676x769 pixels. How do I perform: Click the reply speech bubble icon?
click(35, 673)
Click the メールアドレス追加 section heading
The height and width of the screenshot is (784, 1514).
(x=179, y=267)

===

Exercise prompt: Give back every entry above, complete and exact.

Response area:
676x769 pixels. How do I perform: Click the reply speech bubble icon?
click(35, 673)
Click the メールアドレス追加 section heading
The height and width of the screenshot is (784, 1514).
(x=179, y=267)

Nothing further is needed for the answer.